- _Work instructions_: Copy each entry as it stands, leaving nothing out.

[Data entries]
....................
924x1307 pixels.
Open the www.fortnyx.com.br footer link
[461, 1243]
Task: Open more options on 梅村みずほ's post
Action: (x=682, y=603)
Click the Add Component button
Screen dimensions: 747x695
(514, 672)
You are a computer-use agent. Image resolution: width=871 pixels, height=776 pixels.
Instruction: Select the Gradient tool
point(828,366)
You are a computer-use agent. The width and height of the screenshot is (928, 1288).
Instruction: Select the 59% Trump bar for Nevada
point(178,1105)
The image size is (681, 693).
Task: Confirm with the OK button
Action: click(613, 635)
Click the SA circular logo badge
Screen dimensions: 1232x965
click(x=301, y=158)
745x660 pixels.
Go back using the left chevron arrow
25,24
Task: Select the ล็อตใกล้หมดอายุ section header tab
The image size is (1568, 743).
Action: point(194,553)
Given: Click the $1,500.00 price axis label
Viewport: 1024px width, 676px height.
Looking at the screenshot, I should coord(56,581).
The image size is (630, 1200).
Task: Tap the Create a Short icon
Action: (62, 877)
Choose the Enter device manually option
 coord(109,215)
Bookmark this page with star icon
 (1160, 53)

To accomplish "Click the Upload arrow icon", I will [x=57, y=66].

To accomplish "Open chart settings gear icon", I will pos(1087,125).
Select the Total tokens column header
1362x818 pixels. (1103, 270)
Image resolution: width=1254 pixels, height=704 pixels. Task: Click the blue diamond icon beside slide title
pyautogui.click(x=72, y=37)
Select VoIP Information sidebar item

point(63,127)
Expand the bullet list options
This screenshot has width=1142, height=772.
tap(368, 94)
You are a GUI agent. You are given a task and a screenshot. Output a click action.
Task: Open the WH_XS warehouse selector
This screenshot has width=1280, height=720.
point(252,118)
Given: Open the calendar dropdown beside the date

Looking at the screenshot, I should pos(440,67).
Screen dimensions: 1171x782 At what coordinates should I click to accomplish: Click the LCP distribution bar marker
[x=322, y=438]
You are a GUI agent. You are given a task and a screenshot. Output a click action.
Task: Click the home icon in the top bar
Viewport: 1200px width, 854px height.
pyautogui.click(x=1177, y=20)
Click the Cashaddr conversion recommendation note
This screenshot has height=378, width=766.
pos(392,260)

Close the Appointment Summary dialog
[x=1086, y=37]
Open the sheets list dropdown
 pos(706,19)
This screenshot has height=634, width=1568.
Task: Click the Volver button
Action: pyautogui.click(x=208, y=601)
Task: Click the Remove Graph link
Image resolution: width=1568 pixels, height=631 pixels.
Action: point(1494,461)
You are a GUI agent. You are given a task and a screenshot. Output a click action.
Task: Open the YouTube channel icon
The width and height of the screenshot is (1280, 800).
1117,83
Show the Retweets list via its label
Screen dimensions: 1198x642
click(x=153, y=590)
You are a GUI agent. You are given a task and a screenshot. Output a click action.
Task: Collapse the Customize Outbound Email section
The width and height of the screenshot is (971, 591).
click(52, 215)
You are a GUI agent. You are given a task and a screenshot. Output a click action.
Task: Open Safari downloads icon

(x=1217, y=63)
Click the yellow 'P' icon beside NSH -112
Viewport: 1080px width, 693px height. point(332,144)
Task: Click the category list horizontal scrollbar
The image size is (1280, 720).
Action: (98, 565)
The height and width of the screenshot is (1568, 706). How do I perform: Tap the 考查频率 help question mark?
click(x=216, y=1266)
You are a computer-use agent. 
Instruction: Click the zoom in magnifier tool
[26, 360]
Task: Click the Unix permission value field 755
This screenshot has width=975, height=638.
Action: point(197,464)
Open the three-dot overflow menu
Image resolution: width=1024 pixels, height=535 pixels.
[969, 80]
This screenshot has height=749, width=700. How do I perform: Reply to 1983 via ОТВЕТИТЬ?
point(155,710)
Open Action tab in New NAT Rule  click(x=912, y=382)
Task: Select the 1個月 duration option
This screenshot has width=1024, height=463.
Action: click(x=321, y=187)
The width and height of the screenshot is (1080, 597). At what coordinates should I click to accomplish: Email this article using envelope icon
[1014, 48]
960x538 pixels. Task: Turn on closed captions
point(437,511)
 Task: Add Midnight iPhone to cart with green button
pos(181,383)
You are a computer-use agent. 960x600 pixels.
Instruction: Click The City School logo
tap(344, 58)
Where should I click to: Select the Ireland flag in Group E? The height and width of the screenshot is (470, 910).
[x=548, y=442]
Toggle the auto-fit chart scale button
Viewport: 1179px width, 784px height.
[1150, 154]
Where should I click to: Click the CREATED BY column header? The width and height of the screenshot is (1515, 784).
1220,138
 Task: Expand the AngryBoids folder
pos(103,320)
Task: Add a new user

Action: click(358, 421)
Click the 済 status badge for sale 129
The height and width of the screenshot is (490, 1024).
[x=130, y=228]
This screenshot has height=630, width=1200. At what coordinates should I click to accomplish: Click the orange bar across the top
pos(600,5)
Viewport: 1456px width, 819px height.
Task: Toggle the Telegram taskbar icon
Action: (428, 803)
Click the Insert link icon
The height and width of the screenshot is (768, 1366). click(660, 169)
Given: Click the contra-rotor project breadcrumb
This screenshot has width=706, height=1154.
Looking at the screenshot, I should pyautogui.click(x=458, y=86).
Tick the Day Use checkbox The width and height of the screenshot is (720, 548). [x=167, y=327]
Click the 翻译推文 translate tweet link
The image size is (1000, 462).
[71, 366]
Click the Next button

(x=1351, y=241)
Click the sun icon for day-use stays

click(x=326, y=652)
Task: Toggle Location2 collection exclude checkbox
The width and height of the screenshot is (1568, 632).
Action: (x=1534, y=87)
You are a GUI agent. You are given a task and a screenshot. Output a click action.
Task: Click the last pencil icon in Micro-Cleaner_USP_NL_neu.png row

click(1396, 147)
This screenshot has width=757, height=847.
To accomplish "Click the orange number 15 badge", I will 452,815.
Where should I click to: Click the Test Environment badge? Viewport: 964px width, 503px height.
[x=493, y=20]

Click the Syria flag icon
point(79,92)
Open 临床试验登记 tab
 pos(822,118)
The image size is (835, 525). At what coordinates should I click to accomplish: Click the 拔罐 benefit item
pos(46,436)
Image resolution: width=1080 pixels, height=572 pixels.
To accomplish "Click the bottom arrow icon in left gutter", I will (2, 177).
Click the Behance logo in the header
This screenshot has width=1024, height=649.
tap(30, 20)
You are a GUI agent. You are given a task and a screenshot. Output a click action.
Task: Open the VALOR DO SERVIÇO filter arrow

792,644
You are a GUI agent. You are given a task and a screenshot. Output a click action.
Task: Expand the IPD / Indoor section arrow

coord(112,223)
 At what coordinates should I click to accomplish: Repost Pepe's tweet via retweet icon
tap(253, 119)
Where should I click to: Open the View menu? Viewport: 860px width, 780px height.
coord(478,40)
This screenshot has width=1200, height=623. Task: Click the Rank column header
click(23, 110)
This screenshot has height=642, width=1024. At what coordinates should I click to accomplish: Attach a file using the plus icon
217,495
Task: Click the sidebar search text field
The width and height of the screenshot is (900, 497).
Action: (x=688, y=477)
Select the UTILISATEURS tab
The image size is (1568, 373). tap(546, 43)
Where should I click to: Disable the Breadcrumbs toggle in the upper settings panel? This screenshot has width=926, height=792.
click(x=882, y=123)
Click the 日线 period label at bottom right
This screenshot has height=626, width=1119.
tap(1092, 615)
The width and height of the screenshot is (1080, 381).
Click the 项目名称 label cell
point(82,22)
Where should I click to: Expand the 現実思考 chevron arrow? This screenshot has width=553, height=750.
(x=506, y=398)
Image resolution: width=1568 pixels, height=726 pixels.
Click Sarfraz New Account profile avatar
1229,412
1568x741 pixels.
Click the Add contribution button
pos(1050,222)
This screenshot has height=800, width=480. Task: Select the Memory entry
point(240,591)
....................
- _Answer to the exercise_:
924x1307 pixels.
Open the www.fortnyx.com.br footer link
[461, 1243]
Task: Open more options on 梅村みずほ's post
Action: (x=682, y=603)
Click the Add Component button
Screen dimensions: 747x695
(514, 672)
You are a computer-use agent. Image resolution: width=871 pixels, height=776 pixels.
Instruction: Select the Gradient tool
point(828,366)
You are a computer-use agent. The width and height of the screenshot is (928, 1288).
Instruction: Select the 59% Trump bar for Nevada
point(178,1105)
The image size is (681, 693).
Task: Confirm with the OK button
Action: click(613, 635)
Click the SA circular logo badge
Screen dimensions: 1232x965
click(x=301, y=158)
745x660 pixels.
Go back using the left chevron arrow
25,24
Task: Select the ล็อตใกล้หมดอายุ section header tab
The image size is (1568, 743).
Action: point(194,553)
Given: Click the $1,500.00 price axis label
Viewport: 1024px width, 676px height.
Looking at the screenshot, I should coord(56,581).
The image size is (630, 1200).
Task: Tap the Create a Short icon
Action: (62, 877)
Choose the Enter device manually option
 coord(109,215)
Bookmark this page with star icon
 (1160, 53)

To accomplish "Click the Upload arrow icon", I will [x=57, y=66].

To accomplish "Open chart settings gear icon", I will pos(1087,125).
Select the Total tokens column header
1362x818 pixels. (1103, 270)
Image resolution: width=1254 pixels, height=704 pixels. Task: Click the blue diamond icon beside slide title
pyautogui.click(x=72, y=37)
Select VoIP Information sidebar item

point(63,127)
Expand the bullet list options
This screenshot has width=1142, height=772.
tap(368, 94)
You are a GUI agent. You are given a task and a screenshot. Output a click action.
Task: Open the WH_XS warehouse selector
This screenshot has width=1280, height=720.
point(252,118)
Given: Open the calendar dropdown beside the date

Looking at the screenshot, I should pos(440,67).
Screen dimensions: 1171x782 At what coordinates should I click to accomplish: Click the LCP distribution bar marker
[x=322, y=438]
You are a GUI agent. You are given a task and a screenshot. Output a click action.
Task: Click the home icon in the top bar
Viewport: 1200px width, 854px height.
pyautogui.click(x=1177, y=20)
Click the Cashaddr conversion recommendation note
This screenshot has height=378, width=766.
pos(392,260)

Close the Appointment Summary dialog
[x=1086, y=37]
Open the sheets list dropdown
 pos(706,19)
This screenshot has height=634, width=1568.
Task: Click the Volver button
Action: pyautogui.click(x=208, y=601)
Task: Click the Remove Graph link
Image resolution: width=1568 pixels, height=631 pixels.
Action: point(1494,461)
You are a GUI agent. You are given a task and a screenshot. Output a click action.
Task: Open the YouTube channel icon
The width and height of the screenshot is (1280, 800).
1117,83
Show the Retweets list via its label
Screen dimensions: 1198x642
click(x=153, y=590)
You are a GUI agent. You are given a task and a screenshot. Output a click action.
Task: Collapse the Customize Outbound Email section
The width and height of the screenshot is (971, 591).
click(52, 215)
You are a GUI agent. You are given a task and a screenshot. Output a click action.
Task: Open Safari downloads icon

(x=1217, y=63)
Click the yellow 'P' icon beside NSH -112
Viewport: 1080px width, 693px height. point(332,144)
Task: Click the category list horizontal scrollbar
The image size is (1280, 720).
Action: (98, 565)
The height and width of the screenshot is (1568, 706). How do I perform: Tap the 考查频率 help question mark?
click(x=216, y=1266)
You are a computer-use agent. 
Instruction: Click the zoom in magnifier tool
[26, 360]
Task: Click the Unix permission value field 755
This screenshot has width=975, height=638.
Action: point(197,464)
Open the three-dot overflow menu
Image resolution: width=1024 pixels, height=535 pixels.
[969, 80]
This screenshot has height=749, width=700. How do I perform: Reply to 1983 via ОТВЕТИТЬ?
point(155,710)
Open Action tab in New NAT Rule  click(x=912, y=382)
Task: Select the 1個月 duration option
This screenshot has width=1024, height=463.
Action: click(x=321, y=187)
The width and height of the screenshot is (1080, 597). At what coordinates should I click to accomplish: Email this article using envelope icon
[1014, 48]
960x538 pixels. Task: Turn on closed captions
point(437,511)
 Task: Add Midnight iPhone to cart with green button
pos(181,383)
You are a computer-use agent. 960x600 pixels.
Instruction: Click The City School logo
tap(344, 58)
Where should I click to: Select the Ireland flag in Group E? The height and width of the screenshot is (470, 910).
[x=548, y=442]
Toggle the auto-fit chart scale button
Viewport: 1179px width, 784px height.
[1150, 154]
Where should I click to: Click the CREATED BY column header? The width and height of the screenshot is (1515, 784).
1220,138
 Task: Expand the AngryBoids folder
pos(103,320)
Task: Add a new user

Action: click(358, 421)
Click the 済 status badge for sale 129
The height and width of the screenshot is (490, 1024).
[x=130, y=228]
This screenshot has height=630, width=1200. At what coordinates should I click to accomplish: Click the orange bar across the top
pos(600,5)
Viewport: 1456px width, 819px height.
Task: Toggle the Telegram taskbar icon
Action: (428, 803)
Click the Insert link icon
The height and width of the screenshot is (768, 1366). click(660, 169)
Given: Click the contra-rotor project breadcrumb
This screenshot has width=706, height=1154.
Looking at the screenshot, I should pyautogui.click(x=458, y=86).
Tick the Day Use checkbox The width and height of the screenshot is (720, 548). [x=167, y=327]
Click the 翻译推文 translate tweet link
The image size is (1000, 462).
[71, 366]
Click the Next button

(x=1351, y=241)
Click the sun icon for day-use stays

click(x=326, y=652)
Task: Toggle Location2 collection exclude checkbox
The width and height of the screenshot is (1568, 632).
Action: (x=1534, y=87)
You are a GUI agent. You are given a task and a screenshot. Output a click action.
Task: Click the last pencil icon in Micro-Cleaner_USP_NL_neu.png row

click(1396, 147)
This screenshot has width=757, height=847.
To accomplish "Click the orange number 15 badge", I will 452,815.
Where should I click to: Click the Test Environment badge? Viewport: 964px width, 503px height.
[x=493, y=20]

Click the Syria flag icon
point(79,92)
Open 临床试验登记 tab
 pos(822,118)
The image size is (835, 525). At what coordinates should I click to accomplish: Click the 拔罐 benefit item
pos(46,436)
Image resolution: width=1080 pixels, height=572 pixels.
To accomplish "Click the bottom arrow icon in left gutter", I will (2, 177).
Click the Behance logo in the header
This screenshot has width=1024, height=649.
tap(30, 20)
You are a GUI agent. You are given a task and a screenshot. Output a click action.
Task: Open the VALOR DO SERVIÇO filter arrow

792,644
You are a GUI agent. You are given a task and a screenshot. Output a click action.
Task: Expand the IPD / Indoor section arrow

coord(112,223)
 At what coordinates should I click to accomplish: Repost Pepe's tweet via retweet icon
tap(253, 119)
Where should I click to: Open the View menu? Viewport: 860px width, 780px height.
coord(478,40)
This screenshot has width=1200, height=623. Task: Click the Rank column header
click(23, 110)
This screenshot has height=642, width=1024. At what coordinates should I click to accomplish: Attach a file using the plus icon
217,495
Task: Click the sidebar search text field
The width and height of the screenshot is (900, 497).
Action: (x=688, y=477)
Select the UTILISATEURS tab
The image size is (1568, 373). tap(546, 43)
Where should I click to: Disable the Breadcrumbs toggle in the upper settings panel? This screenshot has width=926, height=792.
click(x=882, y=123)
Click the 日线 period label at bottom right
This screenshot has height=626, width=1119.
tap(1092, 615)
The width and height of the screenshot is (1080, 381).
Click the 项目名称 label cell
point(82,22)
Where should I click to: Expand the 現実思考 chevron arrow? This screenshot has width=553, height=750.
(x=506, y=398)
Image resolution: width=1568 pixels, height=726 pixels.
Click Sarfraz New Account profile avatar
1229,412
1568x741 pixels.
Click the Add contribution button
pos(1050,222)
This screenshot has height=800, width=480. Task: Select the Memory entry
point(240,591)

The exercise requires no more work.